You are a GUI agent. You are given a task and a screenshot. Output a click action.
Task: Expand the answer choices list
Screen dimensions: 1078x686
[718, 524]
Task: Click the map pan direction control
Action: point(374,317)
^^^^^^^^^^^^^^^^
### WHAT TO WORK ON:
Could you copy out all of the records above exactly?

### SOLUTION FOR THIS TASK:
You are a GUI agent. You are given a task and a screenshot. Output a click action.
Task: Expand the answer choices list
Screen dimensions: 1078x686
[718, 524]
Task: Click the map pan direction control
Action: point(374,317)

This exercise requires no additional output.